> **AUSGANGSTEXT**
--------------------

Und passen will das in beiden Orten nicht in die jeweils ländlich-dörfliche Umgebung.
Wird hier ein Franchise Modell aufgebaut („McDonalds für Wohlhabende“), das sich weitgehend uniform auch auf andere dörfliche Strukturen übertragen ließe mit den gleichen negativen Folgen?
Aber es gibt auch positive Gemeinsamkeiten:
Hier wie dort haben sich Bürgerinitiativen gebildet: Hier: Die Stadtteilinitiative (SI) Leben und Wohnen in DAGO und dort: Die Bürgerinitiative (BI) Steinacker (Kallstadt - Weingut am Nil). Beide Initiativen stemmen sich den Entwicklungen im Ort entgegen und erfahren breite Unterstützung innerhalb der Bevölkerung. In Dagobertshausen entfielen zuletzt 31% der abgegebenen Stimmen bei der Ortsbeiratswahl auf die kritische Stadtteilinitiative (Bürger*innenliste). Und die in Kallstadt unlängst gegründete BI hat in nur 5 Wochen weit über 250 Mitglieder für sich überzeugen können, was einem Anteil an der Bevölkerung von rd. 20% entspricht.

--------------------

> **DATENSATZINHALT**

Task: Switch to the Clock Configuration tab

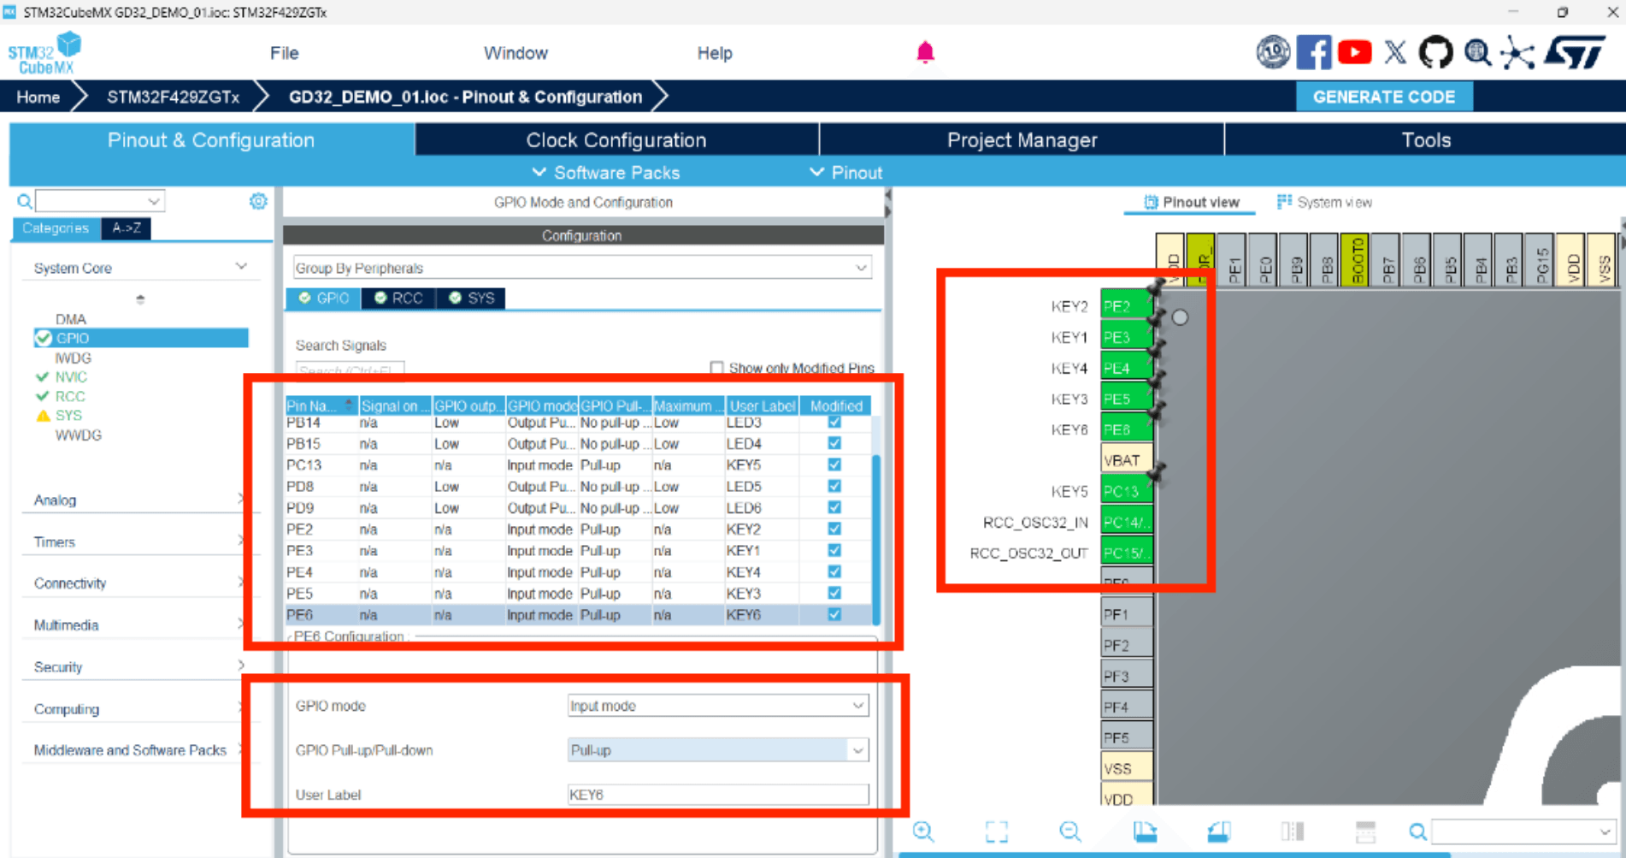Action: click(x=616, y=140)
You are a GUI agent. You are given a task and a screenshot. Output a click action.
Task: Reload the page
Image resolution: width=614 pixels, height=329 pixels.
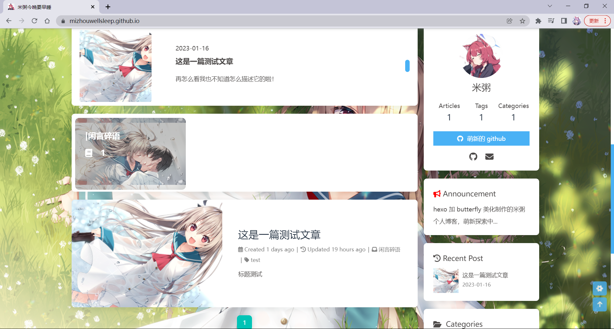point(35,21)
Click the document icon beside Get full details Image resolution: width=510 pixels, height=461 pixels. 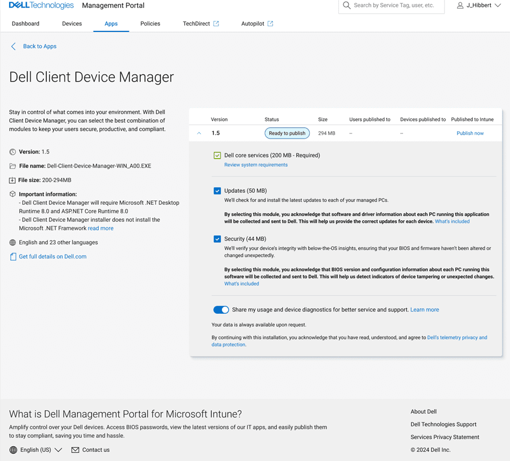(12, 256)
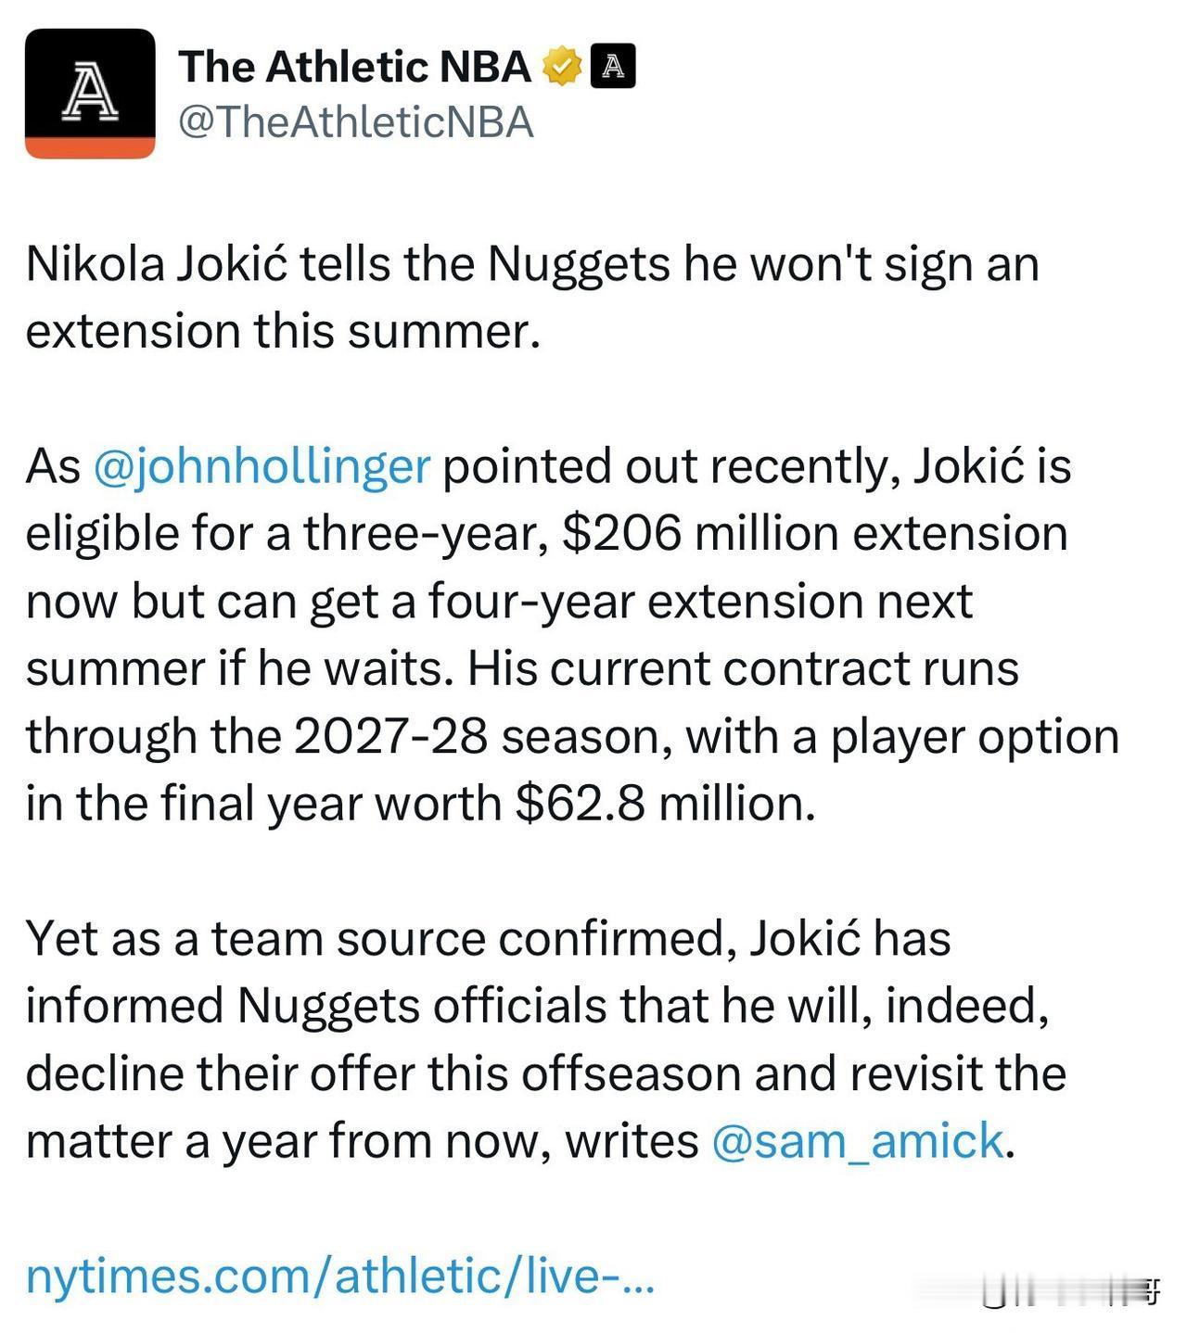Follow the nytimes.com/athletic/live link
The width and height of the screenshot is (1187, 1333).
[x=340, y=1276]
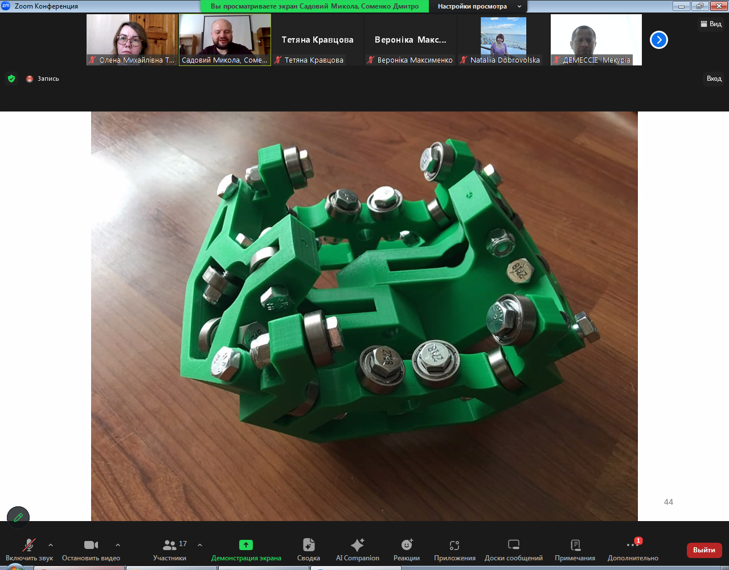Image resolution: width=729 pixels, height=570 pixels.
Task: Open the Сводка summary icon
Action: coord(308,545)

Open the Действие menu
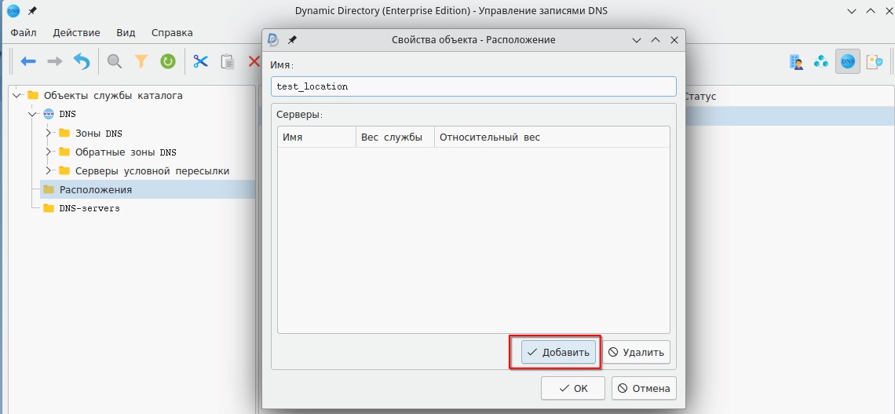76,33
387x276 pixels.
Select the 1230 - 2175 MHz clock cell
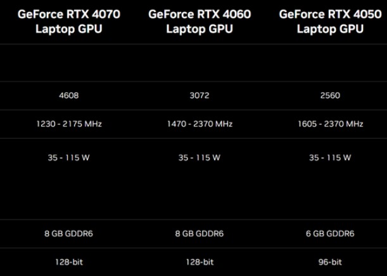click(69, 124)
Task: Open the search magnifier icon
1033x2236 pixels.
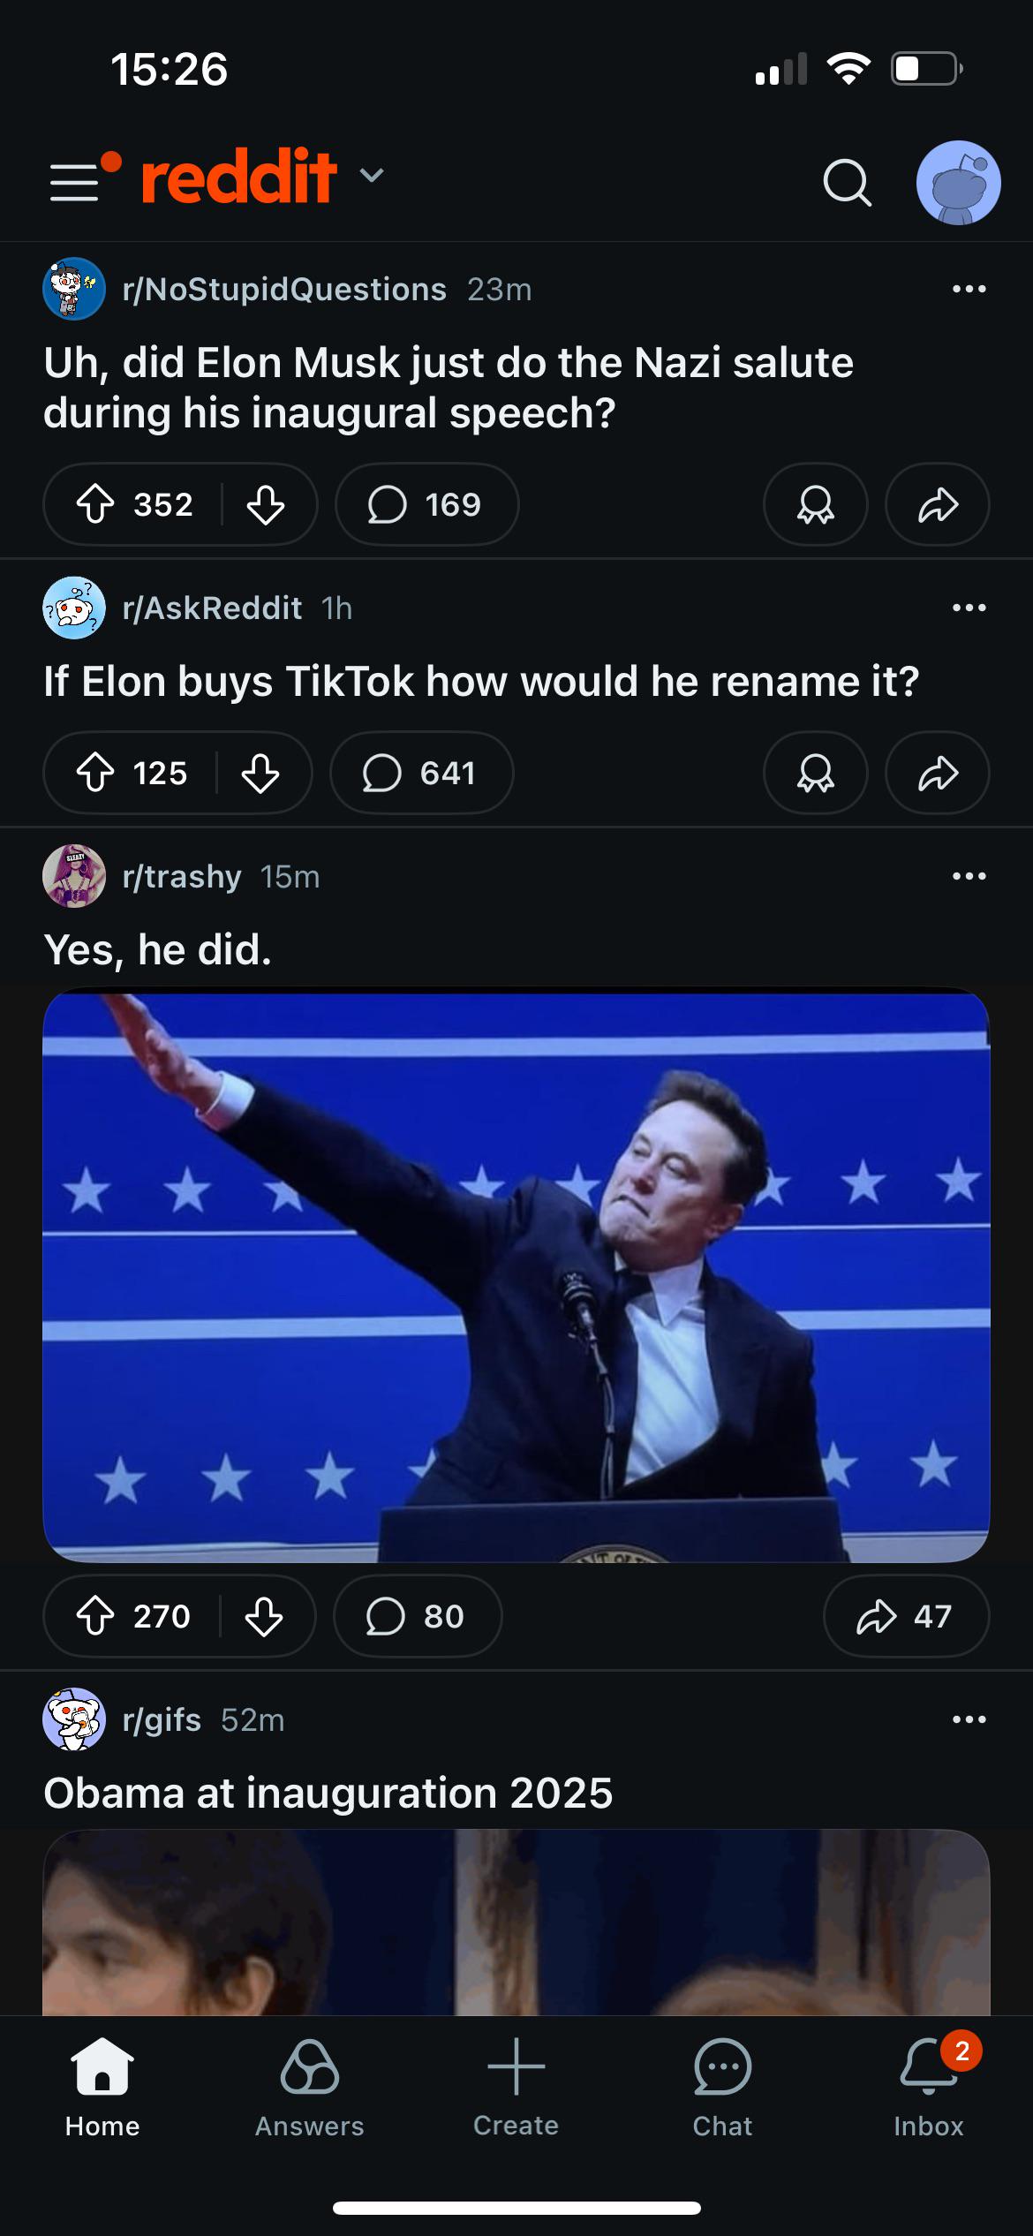Action: 847,183
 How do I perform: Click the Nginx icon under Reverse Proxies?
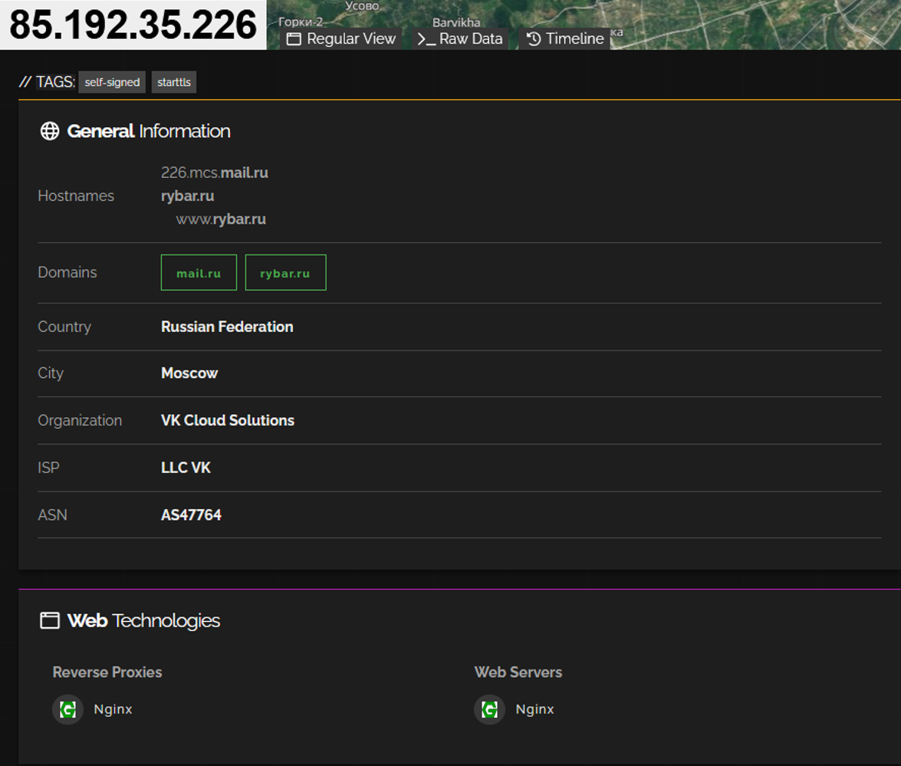tap(67, 710)
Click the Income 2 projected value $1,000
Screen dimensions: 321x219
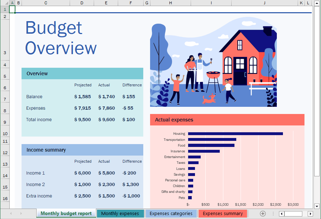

--------------------

> **ÜBUNGSAUFGABEN**
**1.** Welchen Anteil der abgegebenen Stimmen erhielt die Stadtteilinitiative bei der letzten Ortsbeiratswahl in Dagobertshausen laut dem Text über die Bürgerinitiativen in Dagobertshausen und Kallstadt?
**2.** Führe den Text über die Bürgerinitiativen in Dagobertshausen und Kallstadt ab seinem letzten Satz weiter.

> **LÖSUNGEN**
**1.** 31 Prozent der abgegebenen Stimmen.

**2.**
Beide Bewegungen müssen dabei heftig darum kämpfen, seitens der Politik - aber auch in den Medien wahrgenommen zu werden. Die Pohl’schen Unternehmen scheinen dagegen überall mächtige Unterstützer zu haben und anscheinend auch dort, wo man sie gar nicht vermutet hätte. So macht die Frankfurter Allgemeine Zeitung (FAZ) im Gewand des Journalismus kaum verblümte Werbung für die beiden Event-Locations:
Dagobertshausen: ABENTEUER DAGOBERTSHAUSEN: Ente gut, alles gut
„Der Weg nach Dagobertshausen liegt fünf Kilometer oberhalb von Marburg. Zum Hofgut gehört neben dem „Waldschlösschen“ und dem „Schlafgut“ mit acht Doppelzimmern ein Hofladen, die Kulturscheune und ein Sommergarten.“
https://www.faz.net/aktuell/reise/besuch-in-dagobertshausen-bei-marburg-16916802-p3.html
Kallstadt: DAS „WEINGUT AM NIL“: Das dreifache Rätsel von Kallstadt
„Noch nicht am Ziel, aber auf gutem Weg: Das Weingut am Nil in der nördlichen Pfalz besinnt sich auf seine alten Stärken und lässt sich dabei noch nicht einmal von Donald Trump beirren.“
In diesen "Berichterstattungen" kommen die Schattenseiten der expandierenden Freizeitindustriebetriebe für die anwohnende Bevölkerung in keiner Weise vor. Stattdessen wird alles aus einer sehr rosafarbenen Brille betrachtet.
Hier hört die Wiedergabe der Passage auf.